Description of problem: fedora clients running openssh 7.3p1-5 and above (which is I guess just fedora 24 and above) which connect to our ssh certificate authority fail to receive a valid certificate on their forwarded ssh-agent. the same clients running 7.3p1-4 and below receive the certificate just fine. Version-Release number of selected component (if applicable): fedora 24. openssh 7.3p1 -4 and above How reproducible: client running the above connects to our ssh certificate authority and successfully authenticates. Steps to Reproduce: 1. n/a 2. 3. Actual results: Expected results: Additional info: ssh agent debug log from openssh-7.3p1-6.fc25.x86_64. the CA adds two keys, the first is just the rsa private key, the second is the private key and the certificate. Both are constrained (type 25). debug2: fd 3 setting O_NONBLOCK debug2: fd 4 setting O_NONBLOCK debug1: type 11 debug1: type 11 debug2: fd 5 setting O_NONBLOCK debug1: XXX shrink: 4 < 5 debug2: fd 5 setting O_NONBLOCK debug1: type 11 debug1: type 25 debug1: type 25 process_add_identity: decode private key: error in libcrypto debug1: XXX shrink: 4 < 5 debug1: XXX shrink: 3 < 4 emailed jjelen and he responded with ` Hello, if the issue is introduced by this change, there must be a bug in the compat changes for openssl-1.1.0. We tested the changes quite extensively to avoid such problems, but it is possible we missed something. Having a look into the code, this is most probably the path [1] that was very questionable (agent does not provide N and E parameters and they are required in the new API when constructing RSA keys). So RSA_set0_key() or RSA_set0_factors() is probably failing for some reason. The only way to find out which is probably under GDB. I will try to reproduce the behavior and to see how I can fix it. Thank you for letting me know about the problem. To properly track the problem, bug would be fine. [1] http://pkgs.fedoraproject.org/cgit/rpms/openssh.git/tree/openssh-7.3p1-openssl-1.1.0.patch#n3634 ` this is an in-house ssh ca that accepts an ssh connection and then directly adds keys/certificates to the ssh-agent that's forwarded by the client. I'll see if I can get my user to repro the issue by just doing something like running 'ssh-add ./path/to/cert' with a forwarded ssh-agent. If you're having any trouble reproducing, I can write a pretty minimal ssh-ca that should replicate the issue for you.

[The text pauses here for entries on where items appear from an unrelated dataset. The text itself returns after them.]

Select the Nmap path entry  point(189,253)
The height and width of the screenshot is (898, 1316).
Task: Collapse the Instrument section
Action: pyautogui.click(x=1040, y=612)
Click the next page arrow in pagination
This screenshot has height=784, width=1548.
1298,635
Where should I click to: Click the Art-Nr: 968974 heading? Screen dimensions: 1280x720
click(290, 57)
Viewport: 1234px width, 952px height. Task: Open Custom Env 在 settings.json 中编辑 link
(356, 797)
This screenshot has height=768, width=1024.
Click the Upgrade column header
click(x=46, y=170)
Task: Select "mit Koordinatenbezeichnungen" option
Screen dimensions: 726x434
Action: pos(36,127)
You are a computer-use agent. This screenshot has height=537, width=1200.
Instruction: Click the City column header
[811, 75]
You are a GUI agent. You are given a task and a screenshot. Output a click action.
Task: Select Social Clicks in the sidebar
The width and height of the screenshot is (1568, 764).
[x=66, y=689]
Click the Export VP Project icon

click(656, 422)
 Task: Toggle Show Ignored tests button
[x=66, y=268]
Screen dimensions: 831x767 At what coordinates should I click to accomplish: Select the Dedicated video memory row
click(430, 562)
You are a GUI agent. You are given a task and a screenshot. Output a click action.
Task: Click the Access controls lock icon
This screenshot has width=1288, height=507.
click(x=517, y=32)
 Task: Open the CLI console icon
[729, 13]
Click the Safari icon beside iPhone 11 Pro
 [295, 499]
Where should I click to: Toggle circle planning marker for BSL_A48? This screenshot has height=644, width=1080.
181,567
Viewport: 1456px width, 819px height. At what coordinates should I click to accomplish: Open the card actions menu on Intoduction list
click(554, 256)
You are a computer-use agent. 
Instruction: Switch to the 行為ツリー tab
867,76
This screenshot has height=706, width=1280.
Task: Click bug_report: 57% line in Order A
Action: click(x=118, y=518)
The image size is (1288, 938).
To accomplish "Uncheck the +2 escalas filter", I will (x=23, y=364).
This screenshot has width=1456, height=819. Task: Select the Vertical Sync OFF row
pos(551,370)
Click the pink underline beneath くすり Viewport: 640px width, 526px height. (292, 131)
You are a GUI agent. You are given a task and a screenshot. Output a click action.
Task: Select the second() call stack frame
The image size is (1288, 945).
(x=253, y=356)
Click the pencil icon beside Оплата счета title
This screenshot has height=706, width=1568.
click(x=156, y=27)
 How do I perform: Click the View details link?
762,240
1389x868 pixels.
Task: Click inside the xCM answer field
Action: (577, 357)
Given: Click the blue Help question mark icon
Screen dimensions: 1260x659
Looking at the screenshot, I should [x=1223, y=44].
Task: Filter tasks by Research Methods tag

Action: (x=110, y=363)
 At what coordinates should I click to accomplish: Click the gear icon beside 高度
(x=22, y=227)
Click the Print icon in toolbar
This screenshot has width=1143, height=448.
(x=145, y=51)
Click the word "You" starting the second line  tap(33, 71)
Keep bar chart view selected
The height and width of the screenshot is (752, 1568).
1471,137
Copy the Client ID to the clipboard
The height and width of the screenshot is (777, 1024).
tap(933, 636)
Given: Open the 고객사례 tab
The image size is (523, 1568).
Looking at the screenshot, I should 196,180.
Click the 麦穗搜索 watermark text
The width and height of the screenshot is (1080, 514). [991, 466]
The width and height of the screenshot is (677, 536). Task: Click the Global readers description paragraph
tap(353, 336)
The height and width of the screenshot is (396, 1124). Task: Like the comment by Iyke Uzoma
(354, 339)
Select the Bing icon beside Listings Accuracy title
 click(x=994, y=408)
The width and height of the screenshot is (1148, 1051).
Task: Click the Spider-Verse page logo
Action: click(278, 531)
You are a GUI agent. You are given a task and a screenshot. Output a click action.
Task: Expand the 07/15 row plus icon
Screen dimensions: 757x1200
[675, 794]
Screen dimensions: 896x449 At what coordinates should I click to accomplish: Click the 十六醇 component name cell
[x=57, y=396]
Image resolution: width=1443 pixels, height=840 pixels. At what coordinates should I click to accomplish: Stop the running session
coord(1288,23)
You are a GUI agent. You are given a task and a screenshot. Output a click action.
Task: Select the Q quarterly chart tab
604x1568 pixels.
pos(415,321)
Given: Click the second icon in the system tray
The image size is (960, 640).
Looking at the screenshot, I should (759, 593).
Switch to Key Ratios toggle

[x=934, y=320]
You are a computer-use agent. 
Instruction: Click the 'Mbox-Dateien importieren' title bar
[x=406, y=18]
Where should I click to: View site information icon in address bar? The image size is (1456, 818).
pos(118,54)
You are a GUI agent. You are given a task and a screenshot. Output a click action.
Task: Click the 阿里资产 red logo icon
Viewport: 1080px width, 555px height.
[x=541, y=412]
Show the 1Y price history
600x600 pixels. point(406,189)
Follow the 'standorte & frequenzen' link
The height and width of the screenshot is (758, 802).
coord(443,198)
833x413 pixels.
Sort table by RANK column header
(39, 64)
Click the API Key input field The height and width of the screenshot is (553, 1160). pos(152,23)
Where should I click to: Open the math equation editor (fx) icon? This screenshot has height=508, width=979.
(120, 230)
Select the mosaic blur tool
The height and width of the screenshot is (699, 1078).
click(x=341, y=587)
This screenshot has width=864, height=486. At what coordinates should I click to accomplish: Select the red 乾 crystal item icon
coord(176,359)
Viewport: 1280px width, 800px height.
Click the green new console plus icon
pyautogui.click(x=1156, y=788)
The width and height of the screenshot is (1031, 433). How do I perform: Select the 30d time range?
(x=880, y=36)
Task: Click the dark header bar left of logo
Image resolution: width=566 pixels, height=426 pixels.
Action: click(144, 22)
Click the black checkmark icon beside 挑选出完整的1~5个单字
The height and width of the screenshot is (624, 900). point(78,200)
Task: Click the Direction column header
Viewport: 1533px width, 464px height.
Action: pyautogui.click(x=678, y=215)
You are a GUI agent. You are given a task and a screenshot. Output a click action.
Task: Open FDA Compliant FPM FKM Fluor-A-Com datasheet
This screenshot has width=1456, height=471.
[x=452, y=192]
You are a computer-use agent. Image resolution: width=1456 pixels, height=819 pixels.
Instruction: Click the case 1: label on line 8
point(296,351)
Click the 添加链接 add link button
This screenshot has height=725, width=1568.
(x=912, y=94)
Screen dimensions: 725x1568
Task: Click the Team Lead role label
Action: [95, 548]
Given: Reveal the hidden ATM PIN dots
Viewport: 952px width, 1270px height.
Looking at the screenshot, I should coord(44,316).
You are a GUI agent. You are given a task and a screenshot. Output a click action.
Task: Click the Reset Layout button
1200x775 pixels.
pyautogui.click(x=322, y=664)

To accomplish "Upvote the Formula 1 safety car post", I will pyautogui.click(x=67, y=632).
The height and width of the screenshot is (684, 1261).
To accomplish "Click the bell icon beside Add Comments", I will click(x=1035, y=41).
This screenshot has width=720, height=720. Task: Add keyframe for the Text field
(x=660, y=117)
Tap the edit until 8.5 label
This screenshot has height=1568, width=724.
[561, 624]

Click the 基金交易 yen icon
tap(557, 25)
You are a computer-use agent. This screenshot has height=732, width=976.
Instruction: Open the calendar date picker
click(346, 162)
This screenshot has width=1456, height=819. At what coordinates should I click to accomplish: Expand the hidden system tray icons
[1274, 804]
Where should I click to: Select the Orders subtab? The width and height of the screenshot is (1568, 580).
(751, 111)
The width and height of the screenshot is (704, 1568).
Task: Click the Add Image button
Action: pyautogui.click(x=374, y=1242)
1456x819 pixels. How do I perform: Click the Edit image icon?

the user who originally reported the bug to me replied that he can repro the issue with the following commands. # in terminal one $ ssh-agent -d -a /tmp/ssh.sock # in terminal two $ SSH_AUTH_SOCK=/tmp/ssh.sock ssh -A localhost # auth $ mkdir keys ; chmod 0700 keys $ ssh-keygen -f keys/user_ca $ ssh-keygen -f keys/test_user_key $ ssh-keygen -s keys/user_ca -I user_foo -n foo -V +1w keys/test_user_key.pub $ ssh-add keys/test_user_key
Created attachment 1229459 [details] proposed dist-git patch Thank you for letting me know about the problem and filling the reproducer. It fails for both Fedora 25 and 26. The problem is, that the ssh-agent API does not contain N and E RSA parameters and the net OpenSSL API required them. We set them to 0 (or undefined), which led the later function RSA_blinding_on() to the failure, because it is using the N value as a random seed (or something like that). The attached patch solves the problems for me. I will try to put together also some unit test to make sure we will not break such use case again.
openssh-7.3p1-7.fc25 has been submitted as an update to Fedora 25. https://bodhi.fedoraproject.org/updates/FEDORA-2016-af7b5cd77d
openssh-7.3p1-7.fc25 has been pushed to the Fedora 25 testing repository. If problems still persist, please make note of it in this bug report. See https://fedoraproject.org/wiki/QA:Updates_Testing for instructions on how to install test updates. You can provide feedback for this update here: https://bodhi.fedoraproject.org/updates/FEDORA-2016-af7b5cd77d
I'm the user who originally had problems, and I can confirm that the new build fixes the issue for me.
openssh-7.3p1-7.fc25 has been pushed to the Fedora 25 stable repository. If problems still persist, please make note of it in this bug report.